I was not aware of $ORIGIN yet. That could work, given that all Orocos binaries are installed to the same prefix. I cannot foresee yet how it works if some packages are already installed in a separate install-space. For example with ROS, RTT and other packages installed from binary Debian packages are located in /opt/ros/distro/lib/orocos. User packages are then typically built and installed in an overlay (separate build- and install-space). The library paths of the underlay must still be added to the RPATH explicitly because they cannot be found relative to $ORIGIN.

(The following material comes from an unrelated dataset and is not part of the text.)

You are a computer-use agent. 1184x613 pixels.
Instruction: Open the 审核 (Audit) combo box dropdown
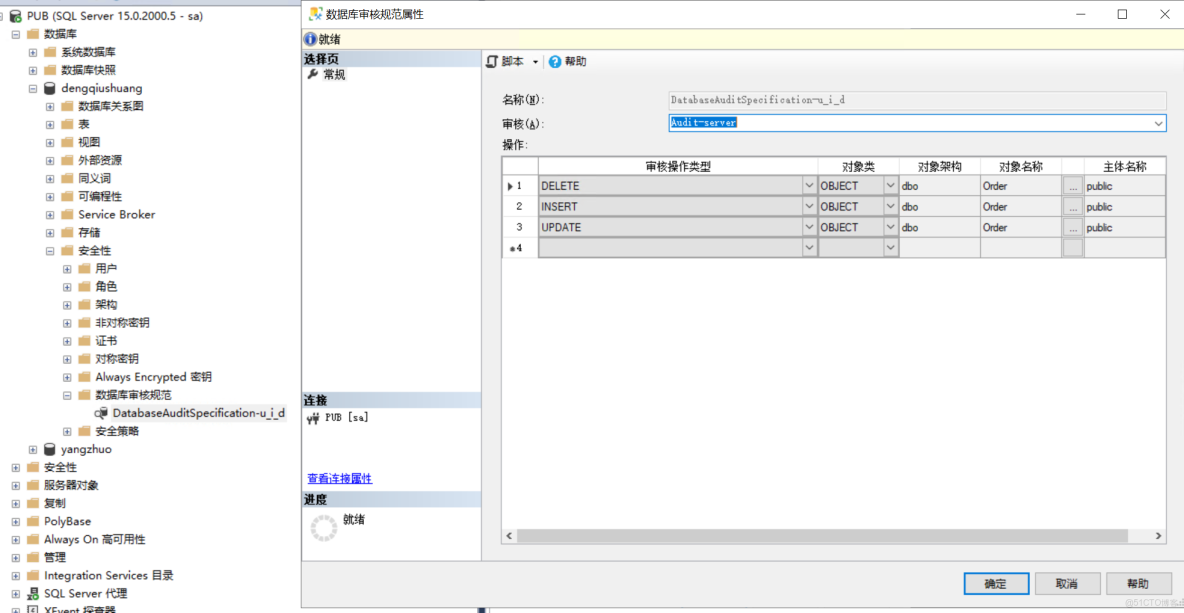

The orocos_set_install_rpath() macro already adds all the library dirs of used dependencies (passed from ${USE_OROCOS_LIBRARY_DIRS} via ${ARGN}) and RTT and OCL (${OROCOS-RTT_LIBRARY_DIRS}, ${OROCOS-OCL_LIBRARY_DIRS}). So that could work as long as only the top-level install-space is relocated and not one of the underlays.

The absolute paths are also written to the pkg-config files generated by orocos_generate_package() and parsed by the orocos_find_package() and orocos_use_package() macros. Finding packages and libraries at build-time from a relocated install-space from only CMAKE_PREFIX_PATH and PKG_CONFIG_PATH should also be considered as part of the problem.

A pull request that suggest the necessary changes for further testing would be very welcome.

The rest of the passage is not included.